If you are using TypeScript it's quite easy to create a system where the type system will enforce the existence of all translations. I think it should be possible to create a similar solution for other languages as well.

For example:

const enTranslations = { MENU: '' };

const plTranslations: typeof enTranslations = { MENU: '' } as const;

const t = (key: keyof typeof enTranslations) => get language() == 'pl' ? plTranslations[key] : enTranslations[key];

Missing keys will fail compilation. If you want to skip check you can always use //@ts-ignore

Additionally the type system will enforce only valid translation keys so you won't be able to make a typo it forget to add English translation.

[–] BetaSalmon@lemmy.world 2 points 1 year ago (3 children)

I think I actually just want a system, which will take my English file as the default, and add the missing keys to the rest of the language files.

[–] towerful@programming.dev 2 points 1 year ago* (last edited 1 year ago) (1 children)

Perhaps, the "fallback to English translations file at runtime" is obscuring errors.
Might be worth redefining the system to throw an error when a translation key in the chosen language isn't found. Even if that's only done in Dev, whereas the fallback happens in prod.
This will ensure a translation file has all the keys, even if the values are still default.

Some tooling for you to easily add a new key, and have it also add that to all language files as [word] or something. So, the English word is still used, but the square brackets shows that it's untranslated.
Maybe some tooling to find all values that have the [], to generate a translation to-do list.
Probably a tool to create a new translation file as well, which would duplicate the English file, but apply the "this is not translated" pattern to all the values

[–] gentooer@programming.dev 1 points 1 year ago (1 children)

Are warnings no thing anymore?

[–] wito@lemmy.techtailors.net 1 points 1 year ago

Quite a lot of IDEs will key you just click "add missing properties" action on the translation object to create a language file.

[–] pinchcramp@lemmy.dbzer0.com 1 points 1 year ago (1 children)

Obviously I don't know your codebase but couldn't you do something like the following?

function loadTranslations(locale) {
  const fallbackTranslations = require("/i18n/en.json");
  const translations = require(`/i18n/${locale}.json`);
  return {
     ...fallbackTranslations,
    ...translations
  };
}
[–] BetaSalmon@lemmy.world 1 points 1 year ago* (last edited 1 year ago) (1 children)

That won't work quite well because a lot of it is nested.

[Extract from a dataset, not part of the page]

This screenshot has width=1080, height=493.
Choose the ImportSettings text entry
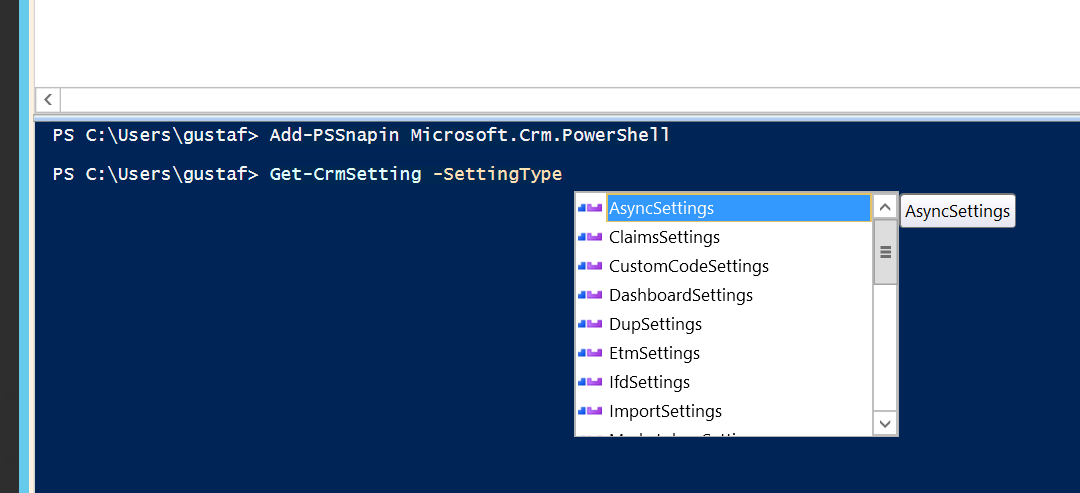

But shouldn't be too hard to account for that in a couple of lines of code.

[–] pinchcramp@lemmy.dbzer0.com 2 points 1 year ago* (last edited 1 year ago) (1 children)

Yeah, I don't know the exact structure of your translation files but a deep merge of your fallback files and the requested locale file should be enough.

[–] BetaSalmon@lemmy.world 1 points 1 year ago

Sounds like that will be indeed the easiest and quickest solution for this project.

[–] wito@lemmy.techtailors.net 1 points 1 year ago* (last edited 1 year ago) (1 children)

It's also quite ready to transform this file to JSON and send it to translators through any service that supports his format.